Upstairs was where their new life began, beneath the photographs of late and ever-present grandparents. Where Bhaskar’s and Manik’s and Piyu’s childhood had begun and evolved and come to a conclusion, where they’d slept together on the bed in often anarchic and filial positions, played between and under the beds and bruised themselves, another existence began at last.

She had become used to the lane which, at first, had kept her from sleep.

Early in the morning, when it was not quite light, she sometimes sensed him going out; it was inexplicable; she sighed; and then once or twice she saw him return with a pile of newspapers, the Ganashakti. It was a paper she’d never read; but Bhaskar insisted to her, with what seemed to her an excessive and uncomfortable advocacy, that it contained all the real and important news and all that was really worth reading. She didn’t believe him; for Ganashakti was a paper that no one she knew read; it was, as far as she knew, used to make cartons and containers in the market; and its pages were swept away in lanes and alleys. These early morning excursions of his became indistinguishable to her sometimes from the intense dreams she had before waking.

She kept herself to herself and still hadn’t quite made friends with the family. During her solitary explorations, she found old comic books, toys, beneath the staircase to the terrace. And she discovered near a doll with an arm missing and a Ludo board a set of tiny pots and pans — kitchen utensils. Though they were old now, they must have once been used by Piyu to cook make-believe meals for an imaginary husband and family, or probably just for the sake of imitating the motions of cooking. How possessive children are about their imaginary homes! — almost as proprietorial as they are when they grow up and have real ones. Sandhya found them when clearing away piles of other things that had been dumped beneath the stairs to the terrace (she was beginning to rearrange this floor which would be her household), their small but exact shapes lying overturned, but still intact.

And then she put artificial flowers and leaves, imitations of tulips, roses, in two vases. She had loved these so much, almost as if they were alive — she had bought them from a small stall in Gariahat and carried them back crowded in her arms. They, however, turned out to be a less than perfect replica, the edge of the leaf frayed, with a few short strands of loose thread hanging from it.

‘Why don’t you get real flowers?’ asked Bhaskar one day.

‘If I have real flowers,’ said Sandhya, ‘they’ll die in a couple of days — and then who’ll give me the money to buy new ones: you?’

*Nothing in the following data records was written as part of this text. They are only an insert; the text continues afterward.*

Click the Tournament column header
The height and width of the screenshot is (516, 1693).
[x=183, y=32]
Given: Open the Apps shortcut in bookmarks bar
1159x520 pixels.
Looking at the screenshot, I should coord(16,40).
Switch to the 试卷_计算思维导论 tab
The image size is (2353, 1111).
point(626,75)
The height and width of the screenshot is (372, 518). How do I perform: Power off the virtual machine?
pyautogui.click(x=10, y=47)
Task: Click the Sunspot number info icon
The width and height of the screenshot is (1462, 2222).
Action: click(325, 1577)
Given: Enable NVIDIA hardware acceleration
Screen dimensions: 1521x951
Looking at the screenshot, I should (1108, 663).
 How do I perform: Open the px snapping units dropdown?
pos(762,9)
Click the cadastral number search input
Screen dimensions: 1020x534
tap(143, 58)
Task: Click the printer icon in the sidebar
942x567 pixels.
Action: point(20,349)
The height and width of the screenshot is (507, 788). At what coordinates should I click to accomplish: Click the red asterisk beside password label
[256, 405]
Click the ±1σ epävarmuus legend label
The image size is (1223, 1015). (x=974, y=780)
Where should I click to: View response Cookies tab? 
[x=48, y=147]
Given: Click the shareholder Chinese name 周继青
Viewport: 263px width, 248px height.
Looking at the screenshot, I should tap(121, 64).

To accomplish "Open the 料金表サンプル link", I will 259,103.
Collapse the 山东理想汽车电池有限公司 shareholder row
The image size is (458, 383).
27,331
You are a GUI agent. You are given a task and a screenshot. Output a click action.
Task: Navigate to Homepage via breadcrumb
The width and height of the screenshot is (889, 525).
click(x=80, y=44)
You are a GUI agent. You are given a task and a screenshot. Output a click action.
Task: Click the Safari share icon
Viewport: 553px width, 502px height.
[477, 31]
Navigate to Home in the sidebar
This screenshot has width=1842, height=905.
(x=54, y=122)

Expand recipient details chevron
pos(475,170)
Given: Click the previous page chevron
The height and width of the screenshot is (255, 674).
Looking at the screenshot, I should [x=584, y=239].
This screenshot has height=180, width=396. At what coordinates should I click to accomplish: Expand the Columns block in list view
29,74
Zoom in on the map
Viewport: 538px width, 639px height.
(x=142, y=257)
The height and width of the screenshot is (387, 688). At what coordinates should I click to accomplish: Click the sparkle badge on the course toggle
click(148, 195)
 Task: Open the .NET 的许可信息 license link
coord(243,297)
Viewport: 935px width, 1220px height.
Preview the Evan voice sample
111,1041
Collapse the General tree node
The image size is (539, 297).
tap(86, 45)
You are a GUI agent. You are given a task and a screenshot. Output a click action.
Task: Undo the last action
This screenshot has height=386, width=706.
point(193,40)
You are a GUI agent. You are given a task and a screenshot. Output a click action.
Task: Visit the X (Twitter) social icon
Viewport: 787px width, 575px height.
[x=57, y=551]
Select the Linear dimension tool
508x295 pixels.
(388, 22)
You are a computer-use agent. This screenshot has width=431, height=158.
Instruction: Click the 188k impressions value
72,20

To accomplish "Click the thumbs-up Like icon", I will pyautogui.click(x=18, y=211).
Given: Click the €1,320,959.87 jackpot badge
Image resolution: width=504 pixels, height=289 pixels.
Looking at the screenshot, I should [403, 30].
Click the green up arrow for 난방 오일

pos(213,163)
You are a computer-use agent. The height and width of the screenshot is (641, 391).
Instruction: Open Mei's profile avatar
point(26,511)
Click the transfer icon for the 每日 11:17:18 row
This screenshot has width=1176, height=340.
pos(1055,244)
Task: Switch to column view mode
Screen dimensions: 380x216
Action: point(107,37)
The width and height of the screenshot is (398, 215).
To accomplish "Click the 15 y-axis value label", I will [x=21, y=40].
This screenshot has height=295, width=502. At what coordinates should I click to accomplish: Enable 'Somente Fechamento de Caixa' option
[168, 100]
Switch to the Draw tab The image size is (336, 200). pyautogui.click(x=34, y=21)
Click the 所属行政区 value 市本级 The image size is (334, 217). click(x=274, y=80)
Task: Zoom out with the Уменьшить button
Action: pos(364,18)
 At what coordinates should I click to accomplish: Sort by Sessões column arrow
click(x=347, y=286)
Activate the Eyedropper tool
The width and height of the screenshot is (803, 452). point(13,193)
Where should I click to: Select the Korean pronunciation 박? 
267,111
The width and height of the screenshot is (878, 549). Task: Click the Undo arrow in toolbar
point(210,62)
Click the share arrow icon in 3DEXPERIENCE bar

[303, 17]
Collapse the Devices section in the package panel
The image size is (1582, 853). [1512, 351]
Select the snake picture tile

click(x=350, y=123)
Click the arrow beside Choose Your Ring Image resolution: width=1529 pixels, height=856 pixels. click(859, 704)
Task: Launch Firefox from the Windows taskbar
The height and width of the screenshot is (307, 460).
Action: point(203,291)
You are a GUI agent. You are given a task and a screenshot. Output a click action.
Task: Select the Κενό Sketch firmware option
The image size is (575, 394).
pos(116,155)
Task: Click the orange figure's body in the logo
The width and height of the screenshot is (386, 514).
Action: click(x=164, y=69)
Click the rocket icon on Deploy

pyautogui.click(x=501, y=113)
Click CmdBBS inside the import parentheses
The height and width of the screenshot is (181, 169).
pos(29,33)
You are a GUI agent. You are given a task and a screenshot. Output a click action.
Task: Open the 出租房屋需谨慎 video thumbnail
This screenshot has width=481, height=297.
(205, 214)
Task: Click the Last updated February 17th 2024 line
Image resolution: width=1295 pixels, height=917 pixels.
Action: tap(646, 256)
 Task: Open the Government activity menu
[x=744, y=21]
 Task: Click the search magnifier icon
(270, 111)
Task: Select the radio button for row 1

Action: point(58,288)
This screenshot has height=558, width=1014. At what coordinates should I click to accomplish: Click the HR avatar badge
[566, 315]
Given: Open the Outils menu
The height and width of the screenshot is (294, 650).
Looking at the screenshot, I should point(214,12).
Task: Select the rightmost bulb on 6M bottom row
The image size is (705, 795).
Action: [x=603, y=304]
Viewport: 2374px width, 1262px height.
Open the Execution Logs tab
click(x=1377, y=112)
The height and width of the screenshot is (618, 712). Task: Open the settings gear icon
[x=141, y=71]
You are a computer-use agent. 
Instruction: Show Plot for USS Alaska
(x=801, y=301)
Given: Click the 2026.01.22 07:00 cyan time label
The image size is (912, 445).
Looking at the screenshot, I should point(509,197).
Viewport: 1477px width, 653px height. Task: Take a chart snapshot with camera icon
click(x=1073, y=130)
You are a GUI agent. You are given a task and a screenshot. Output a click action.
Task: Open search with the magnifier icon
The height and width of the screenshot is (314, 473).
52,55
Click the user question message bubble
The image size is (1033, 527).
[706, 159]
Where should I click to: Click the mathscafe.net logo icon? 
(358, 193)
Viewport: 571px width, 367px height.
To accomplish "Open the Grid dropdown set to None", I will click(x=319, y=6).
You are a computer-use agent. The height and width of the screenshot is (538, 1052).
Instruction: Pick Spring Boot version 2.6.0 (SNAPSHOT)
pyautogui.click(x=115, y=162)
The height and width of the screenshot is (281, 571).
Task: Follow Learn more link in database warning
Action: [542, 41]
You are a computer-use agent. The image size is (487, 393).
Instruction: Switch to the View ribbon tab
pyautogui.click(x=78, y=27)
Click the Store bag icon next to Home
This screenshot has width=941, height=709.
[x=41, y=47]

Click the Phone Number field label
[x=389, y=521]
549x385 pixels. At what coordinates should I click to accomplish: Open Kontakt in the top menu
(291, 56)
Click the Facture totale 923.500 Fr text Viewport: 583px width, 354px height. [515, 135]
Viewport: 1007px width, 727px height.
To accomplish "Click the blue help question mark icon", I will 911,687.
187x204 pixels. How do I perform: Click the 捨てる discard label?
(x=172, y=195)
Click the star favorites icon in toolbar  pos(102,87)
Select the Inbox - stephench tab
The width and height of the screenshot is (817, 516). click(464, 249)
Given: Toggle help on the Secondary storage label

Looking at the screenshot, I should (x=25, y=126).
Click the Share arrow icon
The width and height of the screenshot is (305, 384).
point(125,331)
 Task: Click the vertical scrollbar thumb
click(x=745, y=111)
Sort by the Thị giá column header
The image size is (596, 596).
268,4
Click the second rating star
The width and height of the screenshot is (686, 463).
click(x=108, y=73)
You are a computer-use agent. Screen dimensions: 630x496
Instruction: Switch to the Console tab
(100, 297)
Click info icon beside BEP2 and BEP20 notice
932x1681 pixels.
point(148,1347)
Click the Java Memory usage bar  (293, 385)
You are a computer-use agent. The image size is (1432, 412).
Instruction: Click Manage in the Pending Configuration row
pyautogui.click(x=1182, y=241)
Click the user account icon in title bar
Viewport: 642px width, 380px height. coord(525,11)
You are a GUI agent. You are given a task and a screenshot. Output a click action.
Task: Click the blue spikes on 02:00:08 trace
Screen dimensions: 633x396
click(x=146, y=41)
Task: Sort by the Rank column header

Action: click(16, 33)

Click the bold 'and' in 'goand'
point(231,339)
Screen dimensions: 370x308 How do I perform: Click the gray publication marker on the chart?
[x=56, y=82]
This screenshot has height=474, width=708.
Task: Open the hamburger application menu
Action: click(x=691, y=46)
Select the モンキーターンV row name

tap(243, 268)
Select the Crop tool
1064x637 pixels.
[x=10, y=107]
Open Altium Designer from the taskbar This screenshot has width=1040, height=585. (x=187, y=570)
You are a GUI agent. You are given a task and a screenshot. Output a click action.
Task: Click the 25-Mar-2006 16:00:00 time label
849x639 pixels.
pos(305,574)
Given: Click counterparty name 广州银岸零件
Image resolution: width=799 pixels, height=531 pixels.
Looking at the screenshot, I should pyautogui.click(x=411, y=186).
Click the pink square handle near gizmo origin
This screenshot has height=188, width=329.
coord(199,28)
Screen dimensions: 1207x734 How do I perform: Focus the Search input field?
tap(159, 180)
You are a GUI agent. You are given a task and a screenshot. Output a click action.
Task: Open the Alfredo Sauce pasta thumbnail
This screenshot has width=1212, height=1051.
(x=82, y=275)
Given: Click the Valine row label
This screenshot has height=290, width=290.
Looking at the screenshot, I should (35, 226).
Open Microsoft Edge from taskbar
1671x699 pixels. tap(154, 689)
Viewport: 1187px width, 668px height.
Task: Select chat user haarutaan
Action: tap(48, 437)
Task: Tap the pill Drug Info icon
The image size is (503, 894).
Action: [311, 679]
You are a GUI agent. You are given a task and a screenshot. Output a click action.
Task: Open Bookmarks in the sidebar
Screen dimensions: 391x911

‘But these will get dirty in a week,’ he said.

‘They won’t,’ said Sandhya, aware of some protective magic which would keep the dust from getting to the flowers; and with such conviction did she say it that for a moment Bhaskar was convinced as well. Thus the perennially blooming flowers, cheap, bright, immortal blossoms, remained.

~ ~ ~

They had still not been on their ‘honeymoon’; and the crows made an unbroken, troubled din outside and hopped about relentlessly. But they’d put all the cheques they’d got as wedding presents into a bank account; part of it they’d use for their trip. And as they spoke, weighing the size of their budget against their expected expenditure, India, in their imaginations, became a series of small hotels, connecting routes, different climates existing at once, peculiarities of cuisine.

She’d always wanted to go to Kashmir. And yet that paradise had been poisoned. How wonderful it was to wander through India with your parents as a child (she blurredly remembered travelling to strange places — this was such a large country — when her mother was alive; there was no death then, nor destiny), then to forget most of it, except a stomach upset that had made you sick or a sari being bought by your mother in a shop or the paleness of a white hotel façade, and then have a sense of it come back to you many years later as you prepared to make the journey with another person, almost a stranger.